▶ **WORK ITEM**:
Copy the listing exactly. Omit nothing.

▶ **THE DATA**:
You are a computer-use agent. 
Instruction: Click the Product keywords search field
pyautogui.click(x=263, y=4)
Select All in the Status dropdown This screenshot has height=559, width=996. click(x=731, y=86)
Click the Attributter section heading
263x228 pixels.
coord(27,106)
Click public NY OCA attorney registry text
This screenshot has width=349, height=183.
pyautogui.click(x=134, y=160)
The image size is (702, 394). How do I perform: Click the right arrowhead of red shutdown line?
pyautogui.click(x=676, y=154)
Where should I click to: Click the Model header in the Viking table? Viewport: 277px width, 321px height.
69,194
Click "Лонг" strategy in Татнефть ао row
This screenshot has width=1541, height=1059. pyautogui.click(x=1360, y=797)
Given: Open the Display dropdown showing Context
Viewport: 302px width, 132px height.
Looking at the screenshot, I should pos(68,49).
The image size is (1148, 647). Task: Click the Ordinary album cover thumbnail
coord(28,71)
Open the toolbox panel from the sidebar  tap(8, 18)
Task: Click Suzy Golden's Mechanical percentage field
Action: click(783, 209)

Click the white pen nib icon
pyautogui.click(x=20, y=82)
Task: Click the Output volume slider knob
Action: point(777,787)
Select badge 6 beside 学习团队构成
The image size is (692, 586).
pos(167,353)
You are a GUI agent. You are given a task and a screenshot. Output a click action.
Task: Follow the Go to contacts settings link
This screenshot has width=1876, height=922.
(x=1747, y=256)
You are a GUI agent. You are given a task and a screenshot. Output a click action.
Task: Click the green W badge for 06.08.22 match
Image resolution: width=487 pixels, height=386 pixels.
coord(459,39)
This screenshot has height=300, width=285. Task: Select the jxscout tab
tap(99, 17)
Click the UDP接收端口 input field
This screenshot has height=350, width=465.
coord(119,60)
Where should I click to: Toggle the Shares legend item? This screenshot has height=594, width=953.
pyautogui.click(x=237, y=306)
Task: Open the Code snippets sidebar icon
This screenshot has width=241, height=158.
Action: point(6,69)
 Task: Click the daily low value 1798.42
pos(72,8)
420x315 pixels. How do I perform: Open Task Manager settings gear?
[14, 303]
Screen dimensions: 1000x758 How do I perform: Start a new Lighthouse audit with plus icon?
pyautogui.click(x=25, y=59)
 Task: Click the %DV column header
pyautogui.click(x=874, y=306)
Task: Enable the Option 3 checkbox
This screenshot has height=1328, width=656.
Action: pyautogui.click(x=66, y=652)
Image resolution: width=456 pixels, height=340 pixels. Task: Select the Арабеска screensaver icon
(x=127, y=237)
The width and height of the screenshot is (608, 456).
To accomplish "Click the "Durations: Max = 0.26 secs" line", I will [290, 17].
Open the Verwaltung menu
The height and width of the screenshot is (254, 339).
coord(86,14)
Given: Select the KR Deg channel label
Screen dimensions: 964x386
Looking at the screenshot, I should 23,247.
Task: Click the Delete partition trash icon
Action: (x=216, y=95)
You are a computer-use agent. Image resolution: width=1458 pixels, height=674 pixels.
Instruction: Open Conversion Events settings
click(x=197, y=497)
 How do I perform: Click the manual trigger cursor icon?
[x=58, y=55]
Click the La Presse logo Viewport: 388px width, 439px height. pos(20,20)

▶ **SOLUTION FOR THIS PROBLEM**:
You are a computer-use agent. 
Instruction: Click the Product keywords search field
pyautogui.click(x=263, y=4)
Select All in the Status dropdown This screenshot has height=559, width=996. click(x=731, y=86)
Click the Attributter section heading
263x228 pixels.
coord(27,106)
Click public NY OCA attorney registry text
This screenshot has width=349, height=183.
pyautogui.click(x=134, y=160)
The image size is (702, 394). How do I perform: Click the right arrowhead of red shutdown line?
pyautogui.click(x=676, y=154)
Where should I click to: Click the Model header in the Viking table? Viewport: 277px width, 321px height.
69,194
Click "Лонг" strategy in Татнефть ао row
This screenshot has width=1541, height=1059. pyautogui.click(x=1360, y=797)
Given: Open the Display dropdown showing Context
Viewport: 302px width, 132px height.
Looking at the screenshot, I should pos(68,49).
The image size is (1148, 647). Task: Click the Ordinary album cover thumbnail
coord(28,71)
Open the toolbox panel from the sidebar  tap(8, 18)
Task: Click Suzy Golden's Mechanical percentage field
Action: click(783, 209)

Click the white pen nib icon
pyautogui.click(x=20, y=82)
Task: Click the Output volume slider knob
Action: point(777,787)
Select badge 6 beside 学习团队构成
The image size is (692, 586).
pos(167,353)
You are a GUI agent. You are given a task and a screenshot. Output a click action.
Task: Follow the Go to contacts settings link
This screenshot has width=1876, height=922.
(x=1747, y=256)
You are a GUI agent. You are given a task and a screenshot. Output a click action.
Task: Click the green W badge for 06.08.22 match
Image resolution: width=487 pixels, height=386 pixels.
coord(459,39)
This screenshot has height=300, width=285. Task: Select the jxscout tab
tap(99, 17)
Click the UDP接收端口 input field
This screenshot has height=350, width=465.
coord(119,60)
Where should I click to: Toggle the Shares legend item? This screenshot has height=594, width=953.
pyautogui.click(x=237, y=306)
Task: Open the Code snippets sidebar icon
This screenshot has width=241, height=158.
Action: point(6,69)
 Task: Click the daily low value 1798.42
pos(72,8)
420x315 pixels. How do I perform: Open Task Manager settings gear?
[14, 303]
Screen dimensions: 1000x758 How do I perform: Start a new Lighthouse audit with plus icon?
pyautogui.click(x=25, y=59)
 Task: Click the %DV column header
pyautogui.click(x=874, y=306)
Task: Enable the Option 3 checkbox
This screenshot has height=1328, width=656.
Action: pyautogui.click(x=66, y=652)
Image resolution: width=456 pixels, height=340 pixels. Task: Select the Арабеска screensaver icon
(x=127, y=237)
The width and height of the screenshot is (608, 456).
To accomplish "Click the "Durations: Max = 0.26 secs" line", I will [290, 17].
Open the Verwaltung menu
The height and width of the screenshot is (254, 339).
coord(86,14)
Given: Select the KR Deg channel label
Screen dimensions: 964x386
Looking at the screenshot, I should 23,247.
Task: Click the Delete partition trash icon
Action: (x=216, y=95)
You are a computer-use agent. Image resolution: width=1458 pixels, height=674 pixels.
Instruction: Open Conversion Events settings
click(x=197, y=497)
 How do I perform: Click the manual trigger cursor icon?
[x=58, y=55]
Click the La Presse logo Viewport: 388px width, 439px height. pos(20,20)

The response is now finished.